I love software development, but I hate doing it for a boss

Unless your boss is really a bad guy, you should reconsider the feeling. If it’s just that you don’t want to work for someone, don’t work at all. Because when you have your business you work for a boss much worse than your existing one: yourself. You will eventually work for many other bosses that really don’t care much about your feelings: your customers.

If you really love software development, if it’s what you are made for in life, creating your own company may be very disappointing. Today you do what you love (developing software) for most of your time. When you are an entrepreneur, you handle many other unpleasant tasks. You have no choice but to increase your work hours to be able to produce valuable lines of code. You will have to do lot of administrative tasks, handle customers (requests, complaints, questions, …), learn legal & accounting stuff, call people, sell your stuff, handle employees (requests, complaints, questions, …), think about tons of things at the same time … all of this increasing your overall anxiety and fatigue.

Here is a quick test to see if you, as a developer, are likely to succeed as an entrepreneur. Answer each question by true or false.

1. I dislike the sales part of the process and prefer to make the product

2. I’m a perfectionist

3. I won’t accept to be paid less than my market value for an extended period of time

4. I really like to take care of the details

5. I really dislike being criticized by other people

6. I don’t have any savings or personal investments

7. I have never been fired

8. I don’t have friends or family that run their own businesses

9. I am afraid of losing all my assets

10. I’m an anxious person

If you answered “True” at least three times you should seriously reconsider creating your company.

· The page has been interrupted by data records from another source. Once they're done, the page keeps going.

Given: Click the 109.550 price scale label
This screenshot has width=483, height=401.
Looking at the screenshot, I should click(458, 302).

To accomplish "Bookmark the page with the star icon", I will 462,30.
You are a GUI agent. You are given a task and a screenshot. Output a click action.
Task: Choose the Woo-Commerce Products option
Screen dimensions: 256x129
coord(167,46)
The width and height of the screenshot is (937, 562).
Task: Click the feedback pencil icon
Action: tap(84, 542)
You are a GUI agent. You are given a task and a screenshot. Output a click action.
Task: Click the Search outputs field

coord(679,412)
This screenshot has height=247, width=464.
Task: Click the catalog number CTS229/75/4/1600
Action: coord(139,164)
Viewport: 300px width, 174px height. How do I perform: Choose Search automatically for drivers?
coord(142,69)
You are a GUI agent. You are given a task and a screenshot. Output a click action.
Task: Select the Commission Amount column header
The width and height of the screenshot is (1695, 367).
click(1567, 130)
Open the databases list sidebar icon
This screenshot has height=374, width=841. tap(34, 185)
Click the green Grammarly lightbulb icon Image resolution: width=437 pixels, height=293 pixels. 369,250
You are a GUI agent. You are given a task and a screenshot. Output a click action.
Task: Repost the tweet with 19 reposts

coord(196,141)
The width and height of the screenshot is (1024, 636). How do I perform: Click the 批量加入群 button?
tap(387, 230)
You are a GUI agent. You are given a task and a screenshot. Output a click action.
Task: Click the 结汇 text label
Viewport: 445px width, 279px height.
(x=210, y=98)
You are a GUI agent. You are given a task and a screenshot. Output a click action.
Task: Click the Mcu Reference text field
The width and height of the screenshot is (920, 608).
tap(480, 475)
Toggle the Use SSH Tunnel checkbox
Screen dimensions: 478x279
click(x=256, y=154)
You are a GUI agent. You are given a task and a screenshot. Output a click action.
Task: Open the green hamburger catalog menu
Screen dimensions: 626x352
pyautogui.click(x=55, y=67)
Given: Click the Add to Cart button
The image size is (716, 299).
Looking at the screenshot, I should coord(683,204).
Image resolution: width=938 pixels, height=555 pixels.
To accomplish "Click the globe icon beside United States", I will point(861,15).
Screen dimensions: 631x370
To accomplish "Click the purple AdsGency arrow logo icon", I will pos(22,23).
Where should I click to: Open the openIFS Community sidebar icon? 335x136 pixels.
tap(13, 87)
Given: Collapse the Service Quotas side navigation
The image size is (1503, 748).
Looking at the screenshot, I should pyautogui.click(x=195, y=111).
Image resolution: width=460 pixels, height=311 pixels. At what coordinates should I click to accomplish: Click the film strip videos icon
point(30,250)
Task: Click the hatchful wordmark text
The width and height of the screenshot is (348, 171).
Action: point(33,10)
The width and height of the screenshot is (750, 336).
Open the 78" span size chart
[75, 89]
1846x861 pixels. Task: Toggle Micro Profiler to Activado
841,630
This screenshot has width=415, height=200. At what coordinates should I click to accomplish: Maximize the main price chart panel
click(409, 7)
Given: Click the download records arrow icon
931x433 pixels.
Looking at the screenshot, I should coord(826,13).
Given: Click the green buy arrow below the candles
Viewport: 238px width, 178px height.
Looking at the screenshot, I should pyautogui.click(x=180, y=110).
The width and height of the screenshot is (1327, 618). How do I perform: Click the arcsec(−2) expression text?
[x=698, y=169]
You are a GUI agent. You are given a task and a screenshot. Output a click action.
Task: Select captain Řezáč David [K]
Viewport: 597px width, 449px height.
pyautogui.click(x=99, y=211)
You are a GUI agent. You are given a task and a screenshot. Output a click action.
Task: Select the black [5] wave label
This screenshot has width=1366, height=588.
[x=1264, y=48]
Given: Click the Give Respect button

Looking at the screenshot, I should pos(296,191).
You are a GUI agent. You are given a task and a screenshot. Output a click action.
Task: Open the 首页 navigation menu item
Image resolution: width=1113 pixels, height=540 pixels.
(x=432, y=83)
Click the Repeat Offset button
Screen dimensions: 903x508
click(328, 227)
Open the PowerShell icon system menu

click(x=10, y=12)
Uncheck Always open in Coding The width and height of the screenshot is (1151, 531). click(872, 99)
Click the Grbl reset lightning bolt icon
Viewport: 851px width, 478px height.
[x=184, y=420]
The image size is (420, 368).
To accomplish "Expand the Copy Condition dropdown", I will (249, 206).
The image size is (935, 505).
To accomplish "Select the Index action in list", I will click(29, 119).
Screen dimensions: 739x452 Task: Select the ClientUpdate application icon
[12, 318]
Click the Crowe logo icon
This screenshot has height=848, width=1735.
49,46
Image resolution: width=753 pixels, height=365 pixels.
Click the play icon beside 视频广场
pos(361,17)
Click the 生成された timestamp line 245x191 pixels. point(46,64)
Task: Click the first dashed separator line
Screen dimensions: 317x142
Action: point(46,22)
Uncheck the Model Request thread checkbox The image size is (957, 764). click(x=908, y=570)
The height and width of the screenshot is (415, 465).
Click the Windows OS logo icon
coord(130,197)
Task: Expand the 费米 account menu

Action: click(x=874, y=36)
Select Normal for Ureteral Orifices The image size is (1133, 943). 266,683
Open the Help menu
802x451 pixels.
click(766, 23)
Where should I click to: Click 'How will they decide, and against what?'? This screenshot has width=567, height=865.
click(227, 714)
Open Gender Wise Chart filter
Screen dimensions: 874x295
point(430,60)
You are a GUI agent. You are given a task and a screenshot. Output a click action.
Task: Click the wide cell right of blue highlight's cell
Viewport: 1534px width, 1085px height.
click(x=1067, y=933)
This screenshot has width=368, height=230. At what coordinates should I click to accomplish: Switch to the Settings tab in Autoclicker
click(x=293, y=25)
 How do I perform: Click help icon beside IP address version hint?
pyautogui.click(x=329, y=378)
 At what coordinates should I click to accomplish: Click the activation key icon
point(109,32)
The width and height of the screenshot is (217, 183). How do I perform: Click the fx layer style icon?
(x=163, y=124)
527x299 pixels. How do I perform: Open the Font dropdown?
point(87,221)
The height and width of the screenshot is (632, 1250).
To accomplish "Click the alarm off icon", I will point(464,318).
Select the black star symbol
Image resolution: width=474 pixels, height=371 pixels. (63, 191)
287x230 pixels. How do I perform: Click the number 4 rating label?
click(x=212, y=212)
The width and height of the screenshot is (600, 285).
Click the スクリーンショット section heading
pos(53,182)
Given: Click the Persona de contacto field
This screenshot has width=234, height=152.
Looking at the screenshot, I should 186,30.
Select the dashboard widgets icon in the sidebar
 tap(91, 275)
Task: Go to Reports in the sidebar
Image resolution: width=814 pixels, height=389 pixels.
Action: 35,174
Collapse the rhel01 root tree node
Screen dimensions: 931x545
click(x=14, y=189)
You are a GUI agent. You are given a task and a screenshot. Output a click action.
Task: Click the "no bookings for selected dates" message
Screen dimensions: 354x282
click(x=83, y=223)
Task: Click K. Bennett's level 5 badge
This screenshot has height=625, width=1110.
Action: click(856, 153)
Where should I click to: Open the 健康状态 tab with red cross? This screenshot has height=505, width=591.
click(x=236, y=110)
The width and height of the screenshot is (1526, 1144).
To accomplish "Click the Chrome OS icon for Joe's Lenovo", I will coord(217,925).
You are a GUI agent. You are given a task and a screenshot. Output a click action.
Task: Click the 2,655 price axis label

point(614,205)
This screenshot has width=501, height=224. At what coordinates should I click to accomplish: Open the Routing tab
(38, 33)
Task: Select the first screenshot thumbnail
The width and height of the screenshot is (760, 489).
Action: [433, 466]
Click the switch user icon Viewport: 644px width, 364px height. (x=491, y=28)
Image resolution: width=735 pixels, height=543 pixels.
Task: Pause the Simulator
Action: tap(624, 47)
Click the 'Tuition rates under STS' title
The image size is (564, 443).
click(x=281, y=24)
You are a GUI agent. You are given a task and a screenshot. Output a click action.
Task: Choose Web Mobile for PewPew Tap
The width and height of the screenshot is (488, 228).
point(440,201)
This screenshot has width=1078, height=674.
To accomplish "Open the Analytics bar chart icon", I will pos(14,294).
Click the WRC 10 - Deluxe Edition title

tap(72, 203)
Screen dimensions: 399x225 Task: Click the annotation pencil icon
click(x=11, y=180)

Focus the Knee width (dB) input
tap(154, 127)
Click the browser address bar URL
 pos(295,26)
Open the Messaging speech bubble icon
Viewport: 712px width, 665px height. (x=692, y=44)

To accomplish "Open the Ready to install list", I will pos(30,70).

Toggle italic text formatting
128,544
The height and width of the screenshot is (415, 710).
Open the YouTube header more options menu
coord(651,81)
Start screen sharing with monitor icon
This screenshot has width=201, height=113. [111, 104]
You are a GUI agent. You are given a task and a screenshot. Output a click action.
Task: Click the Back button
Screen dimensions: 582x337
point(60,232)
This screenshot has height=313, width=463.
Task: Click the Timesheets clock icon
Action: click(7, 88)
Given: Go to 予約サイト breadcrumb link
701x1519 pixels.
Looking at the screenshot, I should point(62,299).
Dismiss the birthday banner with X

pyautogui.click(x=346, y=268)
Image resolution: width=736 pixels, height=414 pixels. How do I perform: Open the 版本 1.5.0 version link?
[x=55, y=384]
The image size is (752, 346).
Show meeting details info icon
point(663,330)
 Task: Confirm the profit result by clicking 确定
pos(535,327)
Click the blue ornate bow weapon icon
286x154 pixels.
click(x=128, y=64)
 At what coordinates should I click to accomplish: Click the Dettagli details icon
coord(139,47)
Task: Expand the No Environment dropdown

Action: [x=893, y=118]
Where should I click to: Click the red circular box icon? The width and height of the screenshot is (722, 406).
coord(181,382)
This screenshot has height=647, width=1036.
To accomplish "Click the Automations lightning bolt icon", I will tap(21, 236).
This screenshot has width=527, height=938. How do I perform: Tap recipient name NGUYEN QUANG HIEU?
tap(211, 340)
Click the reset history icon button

If you really want to start your own business, consider creating a consultancy company first, then create your products later. Many successful software companies started like this. It works because the services (much more easy to get money from) pay the bills while you develop your products. If the product fails, it is no big deal.

How to successfully enter a new company or domain

As a consultant, I worked in various domains such as utility, telecom, aeronautics, finances, insurance, etc and I’ve faced the problem of not knowing very much about the domain I was entering.  With time, I discovered a very simple method that works: being actively curious.

  • Request a one to one introductory meeting with your supervisor with the purpose of getting them to explain the business domain (the big picture). It should not last more than 4 hours (or you will get bored and your supervisor exhausted).  Prepare your questions in advance.  Take notes.
  • Ask the supervisor for a field visit. When I worked in the telecom industry, I asked to visit the router and transmission rooms as well as the NOC (Network Operations Center). It helped the team building the software to understand the purpose instead of blindly writing code. We knew why our stuff was useful and more importantly, who will be using it, and how.
  • Have frequent lunches with suits.  More frequently, I would say, than with fellow programmers. They love to talk about their stuff and if you listen carefully, you will learn lots of amazing things.  Be prepared to share some amazing stuff with them too or they will soon find you very boring.
  • When you have the chance, visit the departments. Ex: when I had to work with a marketing manager of a big finance institution, I asked how our applications helped them and what was her routine.  By actively listening to her, I was able to find out new stuff to automate and make her work life easier. I suggest you make a physical visit rather than a phone call.  This means you can see her doing the thing and more importantly, using your application!  What is obvious for you may not be so obvious to the rest of the world.
  • Buy books on the domain and watch youtube videos. Read your domain’s information websites as well. Give priority to higher level literature. Books that are too technical could be boring or impossible to understand in the beginning. What you need is general concepts to fuel conversations and learn more.
  • Talk about it to your friends & family often. Talking about your stuff will help you integrate the huge amount of information you must learn. Prepare an elevator pitch and be prepared to give details. Don’t hesitate to write it down so it is easy to remember.
  • Read all the news your company publishes. Including annual reports. In fact, the first thing to do when you are hired by a new company, is consult their website and publications.
  • When you don’t understand something, don’t hesitate to ask the guy in the company (email preferred) that can answer your question. The worse thing that could happen is being told that (s)he has no time for that.

Remember this: the developer that knows the domain very well is no longer just a simple developer.  You are a little more than that.  And so is your market value.